Bolivian opposition leader challenges government

Bolivian opposition leader Luis Fernando Camacho returned to Santa Cruz after not being allowed in La Paz.

The influential leader of the Pro Santa Cruz Civic Committee intended to deliver a letter of resignation to President Evo Morales to sign. 

However, on his arrival at El Alto airport, demonstrators identified as Evo Morales's supporters prevented him from leaving the airport.

The opposition declared that the group was sent by Morales officials.

Camacho informed Morales that he will fly to the city every day until he can see the president in person.

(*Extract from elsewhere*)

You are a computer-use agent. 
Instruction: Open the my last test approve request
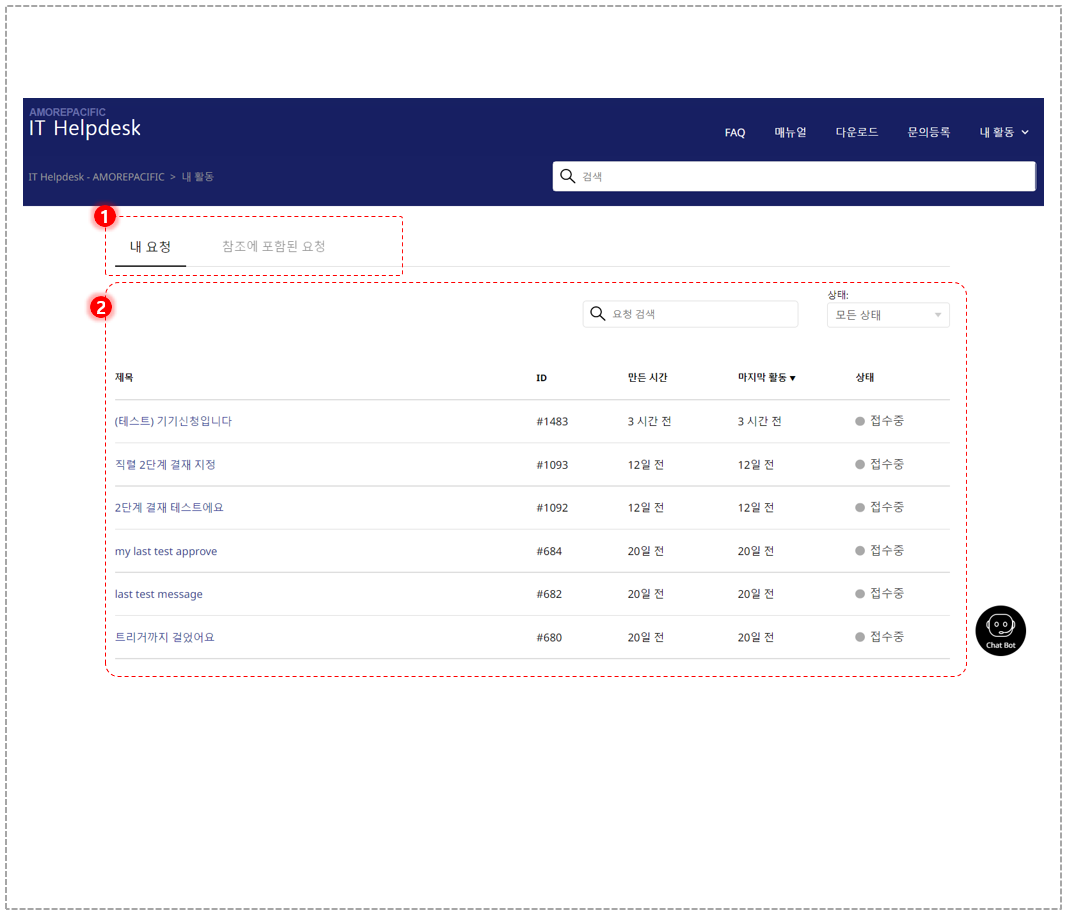tap(166, 551)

Analysts reported that the electoral scandal that shook Bolivia seems to be morphing into a political struggle.

The largest oil auction in Brazil's history

Brazil expects to raise more than $28.5 billion in licenses alone, with the largest auction of oil exploitation areas in its history. 

The Brazilian government decided to hold the auction after discovering that it has billions of barrels of reserves, more than expected.

The news came at the same time as the presentation of the new economic reforms package with which President Jair Bolsonaro seeks to clean up the public deficit.

President Bolsonaro warned that he will try to continue reducing public spending and accelerate privatization to stimulate the economy and generate more jobs and confidence in the markets.

Brazilian Economy Minister Paulo Guedes said he is confident that the new proposals will soon be approved and will guarantee the country a solid economy.